(Stored data entries)
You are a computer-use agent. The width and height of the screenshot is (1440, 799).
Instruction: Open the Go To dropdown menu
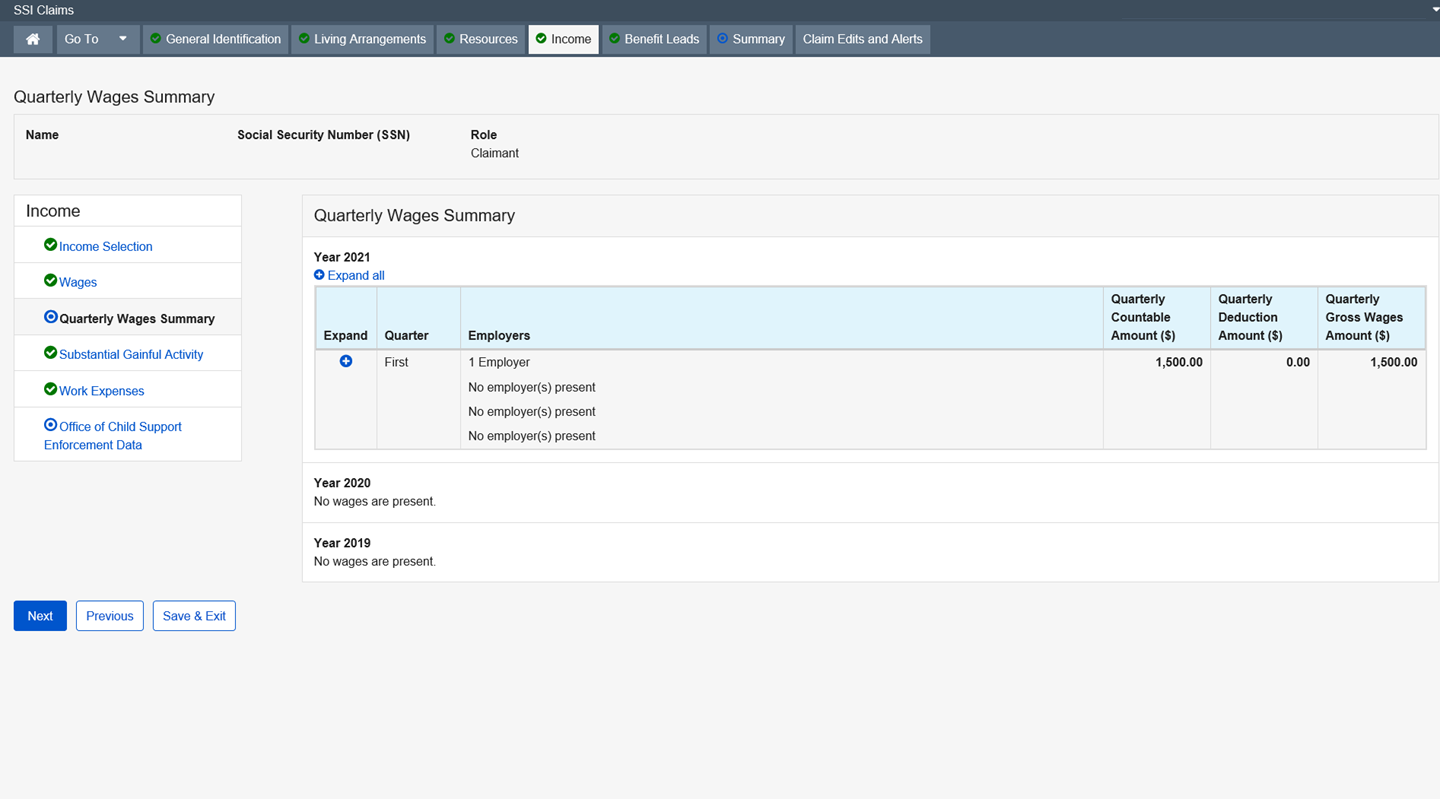point(96,39)
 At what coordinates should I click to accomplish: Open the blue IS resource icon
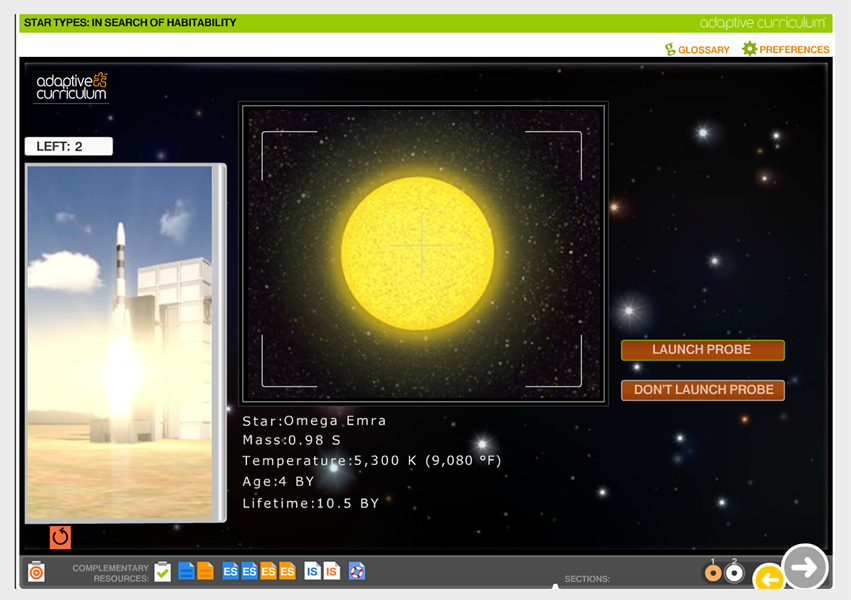313,572
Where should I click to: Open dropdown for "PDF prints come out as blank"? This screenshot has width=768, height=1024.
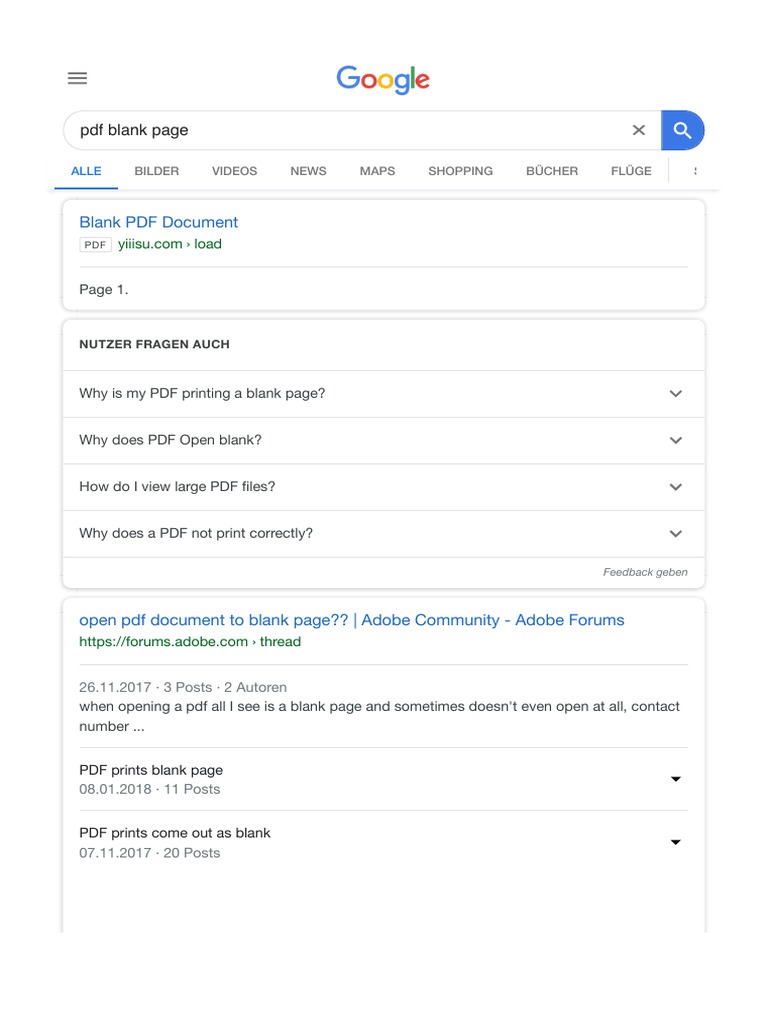[x=675, y=842]
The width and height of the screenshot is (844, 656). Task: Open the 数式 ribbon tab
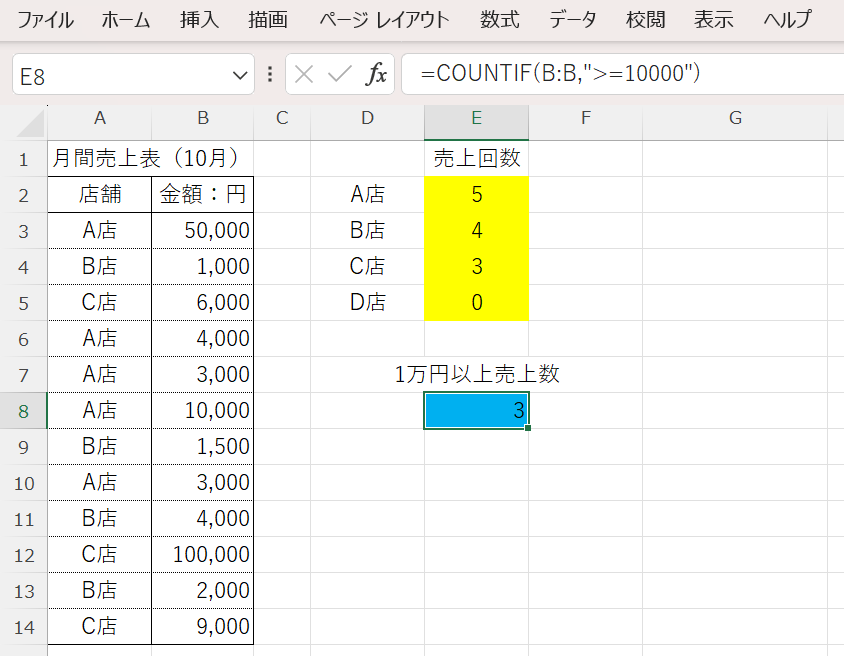click(x=500, y=20)
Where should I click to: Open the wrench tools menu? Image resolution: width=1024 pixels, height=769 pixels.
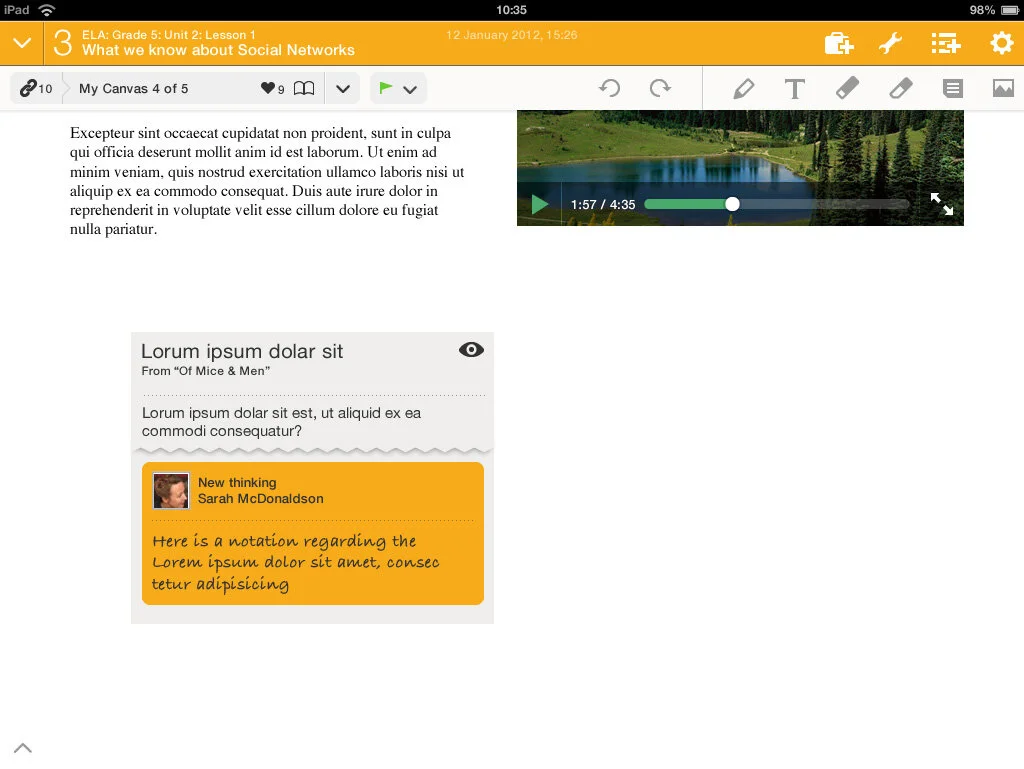tap(891, 43)
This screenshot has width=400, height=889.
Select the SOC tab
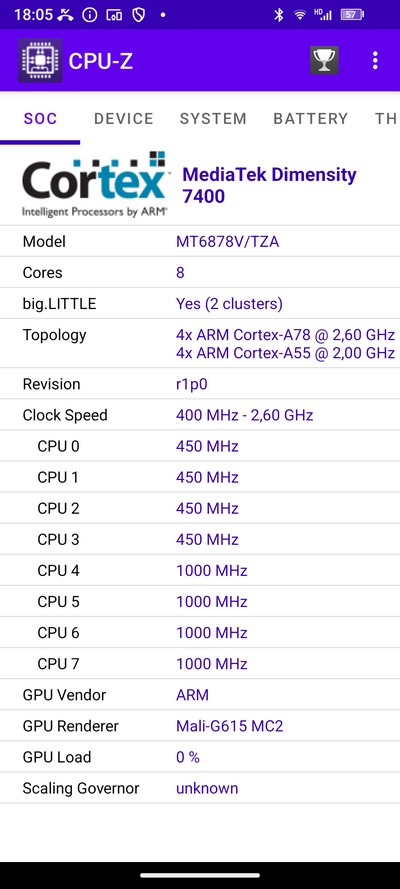pyautogui.click(x=40, y=118)
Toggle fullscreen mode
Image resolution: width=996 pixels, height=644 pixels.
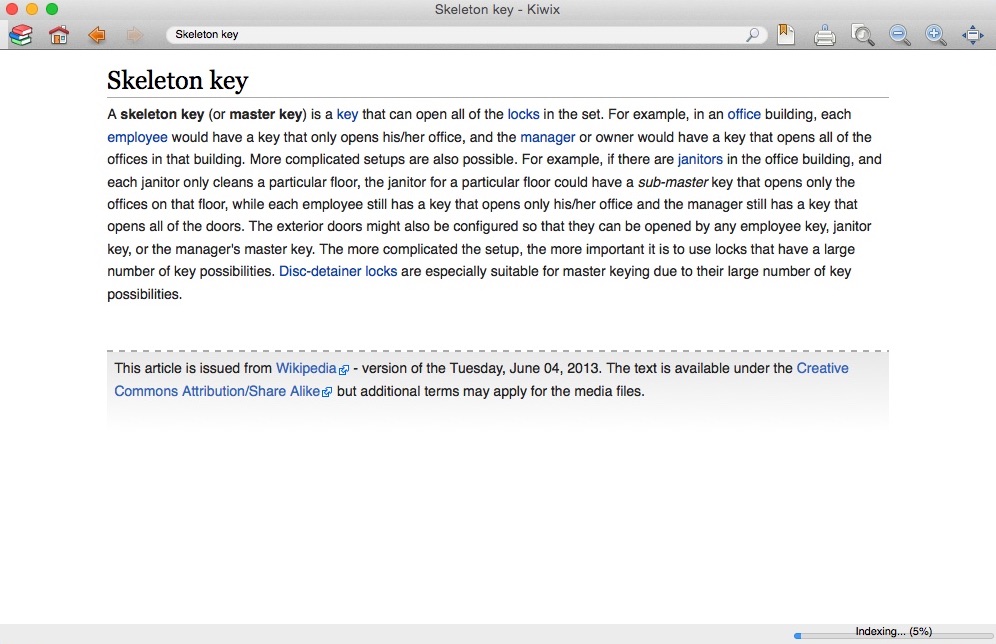pyautogui.click(x=972, y=35)
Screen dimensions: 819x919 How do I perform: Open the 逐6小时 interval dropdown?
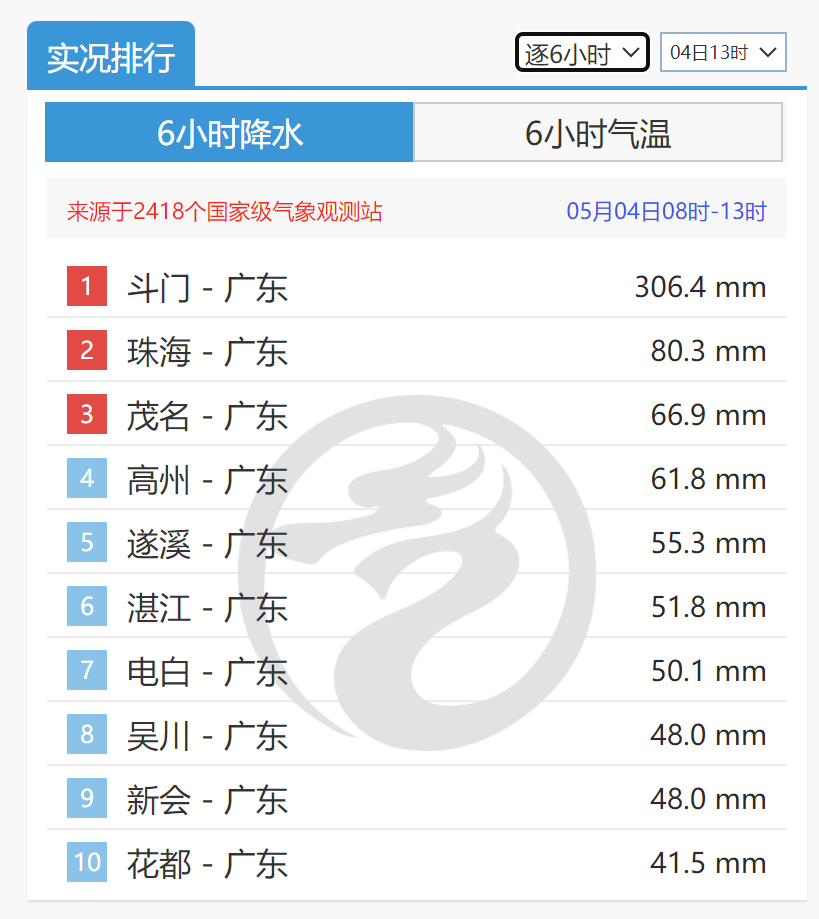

Exercise brief:
What is needed here is each line above set down word for word, minus the images.

Result of the task:
You are a computer-use agent. The width and height of the screenshot is (1440, 799).
Instruction: Open the Go To dropdown menu
point(96,39)
 At what coordinates should I click to accomplish: Open the blue IS resource icon
313,572
Where should I click to: Open dropdown for "PDF prints come out as blank"? This screenshot has width=768, height=1024.
[x=675, y=842]
The width and height of the screenshot is (844, 656). Task: Open the 数式 ribbon tab
click(x=500, y=20)
Where should I click to: Open the wrench tools menu? Image resolution: width=1024 pixels, height=769 pixels.
tap(891, 43)
This screenshot has width=400, height=889.
Select the SOC tab
pyautogui.click(x=40, y=118)
Toggle fullscreen mode
Image resolution: width=996 pixels, height=644 pixels.
pyautogui.click(x=972, y=35)
Screen dimensions: 819x919 How do I perform: Open the 逐6小时 interval dropdown?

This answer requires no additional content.